TV's getting dodgy
Poor Yasmin. First she can't find a guy to marry her, then her TV network dumps her. The network has agreed to pay for Yasmin's wedding (once she finds someone), so she's probably done OK out of the whole debacle. The odds of a made-for reality- TV wedding enduring are probably even slimmer than those on of Shane Warne's next marriage.
The show's problem was there was no competition. If they'd had a dozen brides fighting over a prospective groom, viewers might have been interested. But when the only conflict was within Yasmin's tedious psyche, it's not surprising they switched off.
So one appalling TV program departs, only to be replaced with a far greater evil: late-night quizzes.
The first of these was Big Brother Up-Late, in which Mike Goldman mixed obvious call-in word puzzles with scintillating footage of housemates sleeping.
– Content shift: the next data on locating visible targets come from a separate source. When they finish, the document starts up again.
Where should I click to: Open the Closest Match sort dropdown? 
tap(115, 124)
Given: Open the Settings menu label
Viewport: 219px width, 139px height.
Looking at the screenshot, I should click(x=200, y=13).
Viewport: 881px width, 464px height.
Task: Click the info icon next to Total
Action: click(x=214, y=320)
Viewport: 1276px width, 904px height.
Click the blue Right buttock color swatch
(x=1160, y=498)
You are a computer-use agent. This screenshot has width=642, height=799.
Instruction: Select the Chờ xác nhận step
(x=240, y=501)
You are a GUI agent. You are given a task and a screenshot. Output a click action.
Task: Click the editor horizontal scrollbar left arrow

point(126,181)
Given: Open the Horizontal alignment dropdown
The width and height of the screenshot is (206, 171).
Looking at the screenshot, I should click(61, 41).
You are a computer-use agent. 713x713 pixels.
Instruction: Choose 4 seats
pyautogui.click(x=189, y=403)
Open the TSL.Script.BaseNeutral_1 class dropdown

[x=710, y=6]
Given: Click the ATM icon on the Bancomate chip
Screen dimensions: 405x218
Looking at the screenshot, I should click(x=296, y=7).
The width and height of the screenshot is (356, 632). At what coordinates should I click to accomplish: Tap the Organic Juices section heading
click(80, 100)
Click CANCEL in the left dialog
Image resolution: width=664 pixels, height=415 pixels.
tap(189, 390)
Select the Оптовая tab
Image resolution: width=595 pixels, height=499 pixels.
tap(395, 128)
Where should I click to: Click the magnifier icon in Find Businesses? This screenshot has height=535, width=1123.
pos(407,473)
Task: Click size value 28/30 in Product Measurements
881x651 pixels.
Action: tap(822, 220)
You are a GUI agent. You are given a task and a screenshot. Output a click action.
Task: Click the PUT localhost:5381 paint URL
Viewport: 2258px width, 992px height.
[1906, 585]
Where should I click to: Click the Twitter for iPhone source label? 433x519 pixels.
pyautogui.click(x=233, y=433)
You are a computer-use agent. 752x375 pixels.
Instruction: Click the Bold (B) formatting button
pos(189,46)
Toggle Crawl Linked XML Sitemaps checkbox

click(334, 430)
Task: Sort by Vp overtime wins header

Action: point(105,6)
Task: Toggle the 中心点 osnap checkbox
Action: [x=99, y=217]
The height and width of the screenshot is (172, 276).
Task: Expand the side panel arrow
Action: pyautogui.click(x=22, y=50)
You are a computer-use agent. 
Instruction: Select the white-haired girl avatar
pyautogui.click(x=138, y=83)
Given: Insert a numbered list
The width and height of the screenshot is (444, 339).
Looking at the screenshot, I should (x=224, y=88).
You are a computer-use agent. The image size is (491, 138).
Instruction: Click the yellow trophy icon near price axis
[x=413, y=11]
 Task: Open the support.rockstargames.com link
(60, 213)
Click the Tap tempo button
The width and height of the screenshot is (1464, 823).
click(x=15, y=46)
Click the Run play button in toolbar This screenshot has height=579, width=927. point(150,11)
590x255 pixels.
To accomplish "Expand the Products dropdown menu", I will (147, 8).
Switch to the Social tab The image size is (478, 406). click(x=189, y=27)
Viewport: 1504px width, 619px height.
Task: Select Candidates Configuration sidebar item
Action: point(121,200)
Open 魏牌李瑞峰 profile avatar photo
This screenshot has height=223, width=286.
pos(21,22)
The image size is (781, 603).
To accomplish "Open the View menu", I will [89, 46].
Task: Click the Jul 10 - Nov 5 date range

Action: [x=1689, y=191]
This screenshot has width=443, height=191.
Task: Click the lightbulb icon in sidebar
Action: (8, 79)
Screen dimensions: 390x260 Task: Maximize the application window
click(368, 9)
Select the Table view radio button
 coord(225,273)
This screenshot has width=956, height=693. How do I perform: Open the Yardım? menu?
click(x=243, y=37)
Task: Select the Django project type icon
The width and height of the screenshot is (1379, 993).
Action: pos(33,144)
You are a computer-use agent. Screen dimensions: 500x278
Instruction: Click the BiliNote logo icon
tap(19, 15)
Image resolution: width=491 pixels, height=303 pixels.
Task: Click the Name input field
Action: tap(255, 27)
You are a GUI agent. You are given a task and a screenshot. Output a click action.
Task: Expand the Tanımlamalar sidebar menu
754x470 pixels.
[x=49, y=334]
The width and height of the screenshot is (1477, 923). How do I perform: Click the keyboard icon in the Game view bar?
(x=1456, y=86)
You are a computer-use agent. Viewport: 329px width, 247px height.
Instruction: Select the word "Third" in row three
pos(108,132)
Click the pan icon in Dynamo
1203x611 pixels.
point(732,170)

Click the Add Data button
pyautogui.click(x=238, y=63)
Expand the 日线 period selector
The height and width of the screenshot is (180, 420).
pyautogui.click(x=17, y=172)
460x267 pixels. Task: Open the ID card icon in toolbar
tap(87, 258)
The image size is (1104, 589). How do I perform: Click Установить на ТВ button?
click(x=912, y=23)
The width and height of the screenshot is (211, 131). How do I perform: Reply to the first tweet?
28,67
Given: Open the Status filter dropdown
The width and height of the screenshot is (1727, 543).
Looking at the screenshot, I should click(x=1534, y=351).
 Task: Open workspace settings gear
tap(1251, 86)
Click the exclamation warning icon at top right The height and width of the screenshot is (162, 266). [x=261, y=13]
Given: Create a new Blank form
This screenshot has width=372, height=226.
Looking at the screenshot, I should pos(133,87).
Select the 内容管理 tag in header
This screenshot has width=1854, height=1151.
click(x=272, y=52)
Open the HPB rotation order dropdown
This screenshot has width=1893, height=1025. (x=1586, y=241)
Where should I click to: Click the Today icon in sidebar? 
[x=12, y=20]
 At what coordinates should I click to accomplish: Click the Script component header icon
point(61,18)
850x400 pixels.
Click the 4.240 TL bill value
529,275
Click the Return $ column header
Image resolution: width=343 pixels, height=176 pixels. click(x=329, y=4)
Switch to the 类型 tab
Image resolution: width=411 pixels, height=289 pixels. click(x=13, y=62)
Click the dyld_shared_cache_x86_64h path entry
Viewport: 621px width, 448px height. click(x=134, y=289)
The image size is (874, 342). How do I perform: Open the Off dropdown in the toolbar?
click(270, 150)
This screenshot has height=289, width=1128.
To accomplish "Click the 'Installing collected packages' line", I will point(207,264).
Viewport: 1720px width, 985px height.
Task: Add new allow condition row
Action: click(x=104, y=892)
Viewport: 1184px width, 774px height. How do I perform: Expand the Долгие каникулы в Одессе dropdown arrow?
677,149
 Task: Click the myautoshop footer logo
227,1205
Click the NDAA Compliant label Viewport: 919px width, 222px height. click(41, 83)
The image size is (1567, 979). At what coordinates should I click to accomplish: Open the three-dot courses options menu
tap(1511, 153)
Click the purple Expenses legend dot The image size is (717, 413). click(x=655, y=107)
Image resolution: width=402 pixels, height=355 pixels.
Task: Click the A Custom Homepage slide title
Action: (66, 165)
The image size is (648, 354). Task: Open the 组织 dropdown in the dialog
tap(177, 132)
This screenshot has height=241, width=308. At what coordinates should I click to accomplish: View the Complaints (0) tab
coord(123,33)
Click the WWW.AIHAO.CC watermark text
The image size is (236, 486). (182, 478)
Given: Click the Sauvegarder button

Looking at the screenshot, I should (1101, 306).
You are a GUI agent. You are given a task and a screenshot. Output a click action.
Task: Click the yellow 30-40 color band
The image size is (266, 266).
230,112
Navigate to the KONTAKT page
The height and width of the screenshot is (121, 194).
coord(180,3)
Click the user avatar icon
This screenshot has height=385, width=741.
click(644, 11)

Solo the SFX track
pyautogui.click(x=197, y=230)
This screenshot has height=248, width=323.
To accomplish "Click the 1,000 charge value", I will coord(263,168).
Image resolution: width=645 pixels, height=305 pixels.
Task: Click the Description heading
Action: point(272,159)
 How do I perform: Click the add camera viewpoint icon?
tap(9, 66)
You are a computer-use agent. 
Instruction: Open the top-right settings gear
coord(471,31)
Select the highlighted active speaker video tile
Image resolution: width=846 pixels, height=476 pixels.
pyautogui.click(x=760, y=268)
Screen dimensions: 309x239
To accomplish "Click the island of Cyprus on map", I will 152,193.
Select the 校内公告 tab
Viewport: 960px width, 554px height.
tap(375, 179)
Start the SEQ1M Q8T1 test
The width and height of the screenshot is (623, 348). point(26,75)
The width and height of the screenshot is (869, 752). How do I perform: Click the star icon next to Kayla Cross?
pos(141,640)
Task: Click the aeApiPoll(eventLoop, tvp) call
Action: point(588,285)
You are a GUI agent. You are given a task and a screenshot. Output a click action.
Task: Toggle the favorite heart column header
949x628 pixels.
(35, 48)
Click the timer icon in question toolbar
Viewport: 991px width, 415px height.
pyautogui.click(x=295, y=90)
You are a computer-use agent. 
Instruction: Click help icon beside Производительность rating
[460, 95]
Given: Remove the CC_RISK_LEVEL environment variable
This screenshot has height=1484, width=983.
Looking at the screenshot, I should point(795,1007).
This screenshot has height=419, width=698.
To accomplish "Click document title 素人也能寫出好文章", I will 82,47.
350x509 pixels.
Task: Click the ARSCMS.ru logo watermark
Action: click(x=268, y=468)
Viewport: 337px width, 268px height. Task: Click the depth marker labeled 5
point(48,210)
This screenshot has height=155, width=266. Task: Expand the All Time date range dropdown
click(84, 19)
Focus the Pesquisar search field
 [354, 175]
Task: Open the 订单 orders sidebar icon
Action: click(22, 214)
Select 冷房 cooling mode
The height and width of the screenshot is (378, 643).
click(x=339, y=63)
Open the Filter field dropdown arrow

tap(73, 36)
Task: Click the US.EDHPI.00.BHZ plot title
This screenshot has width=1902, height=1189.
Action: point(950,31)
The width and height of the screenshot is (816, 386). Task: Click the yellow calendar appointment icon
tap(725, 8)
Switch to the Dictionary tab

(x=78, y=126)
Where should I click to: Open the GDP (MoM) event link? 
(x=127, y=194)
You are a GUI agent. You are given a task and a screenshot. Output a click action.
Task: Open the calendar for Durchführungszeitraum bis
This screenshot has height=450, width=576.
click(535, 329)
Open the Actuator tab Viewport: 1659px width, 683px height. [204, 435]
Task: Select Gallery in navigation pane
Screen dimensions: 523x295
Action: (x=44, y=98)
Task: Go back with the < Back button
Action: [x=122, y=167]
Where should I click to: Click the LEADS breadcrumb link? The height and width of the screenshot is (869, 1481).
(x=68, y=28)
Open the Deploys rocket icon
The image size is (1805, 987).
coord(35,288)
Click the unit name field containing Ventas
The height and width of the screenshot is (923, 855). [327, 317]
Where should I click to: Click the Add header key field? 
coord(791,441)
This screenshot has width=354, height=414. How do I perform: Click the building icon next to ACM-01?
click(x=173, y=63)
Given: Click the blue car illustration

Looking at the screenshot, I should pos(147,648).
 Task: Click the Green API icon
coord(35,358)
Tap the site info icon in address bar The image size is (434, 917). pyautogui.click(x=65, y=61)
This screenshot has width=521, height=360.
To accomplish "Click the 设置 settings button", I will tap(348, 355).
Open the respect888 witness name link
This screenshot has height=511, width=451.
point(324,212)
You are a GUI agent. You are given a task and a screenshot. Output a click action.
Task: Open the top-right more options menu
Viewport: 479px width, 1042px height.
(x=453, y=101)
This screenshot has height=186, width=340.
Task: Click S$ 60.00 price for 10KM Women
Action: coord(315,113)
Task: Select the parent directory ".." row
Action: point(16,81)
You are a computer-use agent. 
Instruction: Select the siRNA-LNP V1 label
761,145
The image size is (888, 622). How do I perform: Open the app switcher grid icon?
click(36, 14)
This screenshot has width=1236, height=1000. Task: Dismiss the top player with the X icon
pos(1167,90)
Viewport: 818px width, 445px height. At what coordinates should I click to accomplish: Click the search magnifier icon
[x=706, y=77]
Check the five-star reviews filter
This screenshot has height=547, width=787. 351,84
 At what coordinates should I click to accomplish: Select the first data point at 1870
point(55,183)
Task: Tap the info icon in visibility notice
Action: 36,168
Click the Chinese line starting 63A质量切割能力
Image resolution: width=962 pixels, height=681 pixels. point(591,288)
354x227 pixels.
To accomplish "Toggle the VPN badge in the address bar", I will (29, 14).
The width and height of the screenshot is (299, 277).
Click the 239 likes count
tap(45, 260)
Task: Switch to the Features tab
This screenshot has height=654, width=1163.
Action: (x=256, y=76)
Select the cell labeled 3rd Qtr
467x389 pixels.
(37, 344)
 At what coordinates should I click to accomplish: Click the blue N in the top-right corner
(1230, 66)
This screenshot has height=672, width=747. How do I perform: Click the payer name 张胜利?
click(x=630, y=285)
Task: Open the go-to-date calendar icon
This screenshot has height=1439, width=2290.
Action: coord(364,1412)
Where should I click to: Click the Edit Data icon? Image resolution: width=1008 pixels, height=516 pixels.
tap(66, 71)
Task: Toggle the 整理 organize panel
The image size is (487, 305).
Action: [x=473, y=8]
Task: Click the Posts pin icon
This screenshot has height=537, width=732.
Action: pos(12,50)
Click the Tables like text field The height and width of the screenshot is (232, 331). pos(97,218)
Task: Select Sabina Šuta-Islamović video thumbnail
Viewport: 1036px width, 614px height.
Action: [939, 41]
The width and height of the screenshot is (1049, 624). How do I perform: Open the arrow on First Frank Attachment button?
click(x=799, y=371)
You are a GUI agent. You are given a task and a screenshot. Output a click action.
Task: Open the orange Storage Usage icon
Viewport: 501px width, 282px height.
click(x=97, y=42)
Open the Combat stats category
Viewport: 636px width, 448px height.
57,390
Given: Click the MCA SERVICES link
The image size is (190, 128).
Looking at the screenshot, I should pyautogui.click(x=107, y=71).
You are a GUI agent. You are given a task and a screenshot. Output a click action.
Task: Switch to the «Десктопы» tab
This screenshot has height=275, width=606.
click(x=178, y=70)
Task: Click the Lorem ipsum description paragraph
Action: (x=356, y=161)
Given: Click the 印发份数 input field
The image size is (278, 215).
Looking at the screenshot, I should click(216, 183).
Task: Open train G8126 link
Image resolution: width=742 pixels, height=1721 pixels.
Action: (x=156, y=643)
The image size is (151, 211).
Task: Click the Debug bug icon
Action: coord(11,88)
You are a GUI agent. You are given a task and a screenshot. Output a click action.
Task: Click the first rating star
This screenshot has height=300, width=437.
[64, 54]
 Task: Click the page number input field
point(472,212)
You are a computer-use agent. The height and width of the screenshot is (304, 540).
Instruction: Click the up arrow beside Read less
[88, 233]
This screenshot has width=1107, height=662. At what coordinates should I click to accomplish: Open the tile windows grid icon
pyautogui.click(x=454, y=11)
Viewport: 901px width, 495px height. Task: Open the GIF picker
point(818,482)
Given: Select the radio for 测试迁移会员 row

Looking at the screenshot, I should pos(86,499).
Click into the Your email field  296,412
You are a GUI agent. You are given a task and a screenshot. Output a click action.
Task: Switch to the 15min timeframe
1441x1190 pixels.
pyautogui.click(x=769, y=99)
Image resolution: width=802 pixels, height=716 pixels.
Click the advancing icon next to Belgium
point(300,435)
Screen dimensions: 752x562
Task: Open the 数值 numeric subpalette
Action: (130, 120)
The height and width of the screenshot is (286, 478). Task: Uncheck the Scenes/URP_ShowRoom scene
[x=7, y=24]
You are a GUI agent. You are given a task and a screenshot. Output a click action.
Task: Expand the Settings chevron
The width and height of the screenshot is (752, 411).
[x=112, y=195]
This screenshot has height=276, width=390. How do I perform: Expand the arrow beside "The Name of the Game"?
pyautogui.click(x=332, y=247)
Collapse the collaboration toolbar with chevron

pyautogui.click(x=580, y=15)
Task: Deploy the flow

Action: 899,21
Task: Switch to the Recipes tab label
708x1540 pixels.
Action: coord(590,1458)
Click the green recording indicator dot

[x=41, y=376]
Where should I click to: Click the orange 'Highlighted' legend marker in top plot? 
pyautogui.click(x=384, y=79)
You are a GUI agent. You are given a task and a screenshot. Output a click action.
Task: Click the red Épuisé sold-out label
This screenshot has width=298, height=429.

It's amazing Adults Only attracted so much controversy when by any quality standard, Up-Late was far more offensive.
This execrable effort spawned the Up-Late Game Show, which saved housemate Hotdogs from the total obscurity he deserved, instead giving him near-total obscurity as the frontman for 90 minutes of tedious guessing games. Its success – financial, not critical – has inspired Nine and Seven to follow suit with the near-identical Quizmania and Midnight Zoo respectively.
Viewers once had some quality options, such as David Letterman's The Late Show, before it got cut back. Now all three commercial networks broadcast late-night inanity.
These shows' success relies on low production values and their low-rent hosts' ability to pad. The secret? Constantly exhorting viewers to call and then stretching each puzzle over several ad breaks so they don't have to give too much money away.
We've long had local content rules, but it's high time we enforced quality content rules on free-to-air TV. Television licences are precious and anyone devoting their schedules to con viewers into making expensive phone calls should have them revoked.
Public television isn't much of an alternative. SBS has an assortment
of foreign-language news and late-night soft-porn and the ABC broadcasts the one late-night show that's even duller than the quizzes, Order in the House.
The only people to benefit from the quizification of late night TV are the networks, who are cashing in, and insomniacs. Going to sleep never looked so good. I'd even rather watch Yasmin.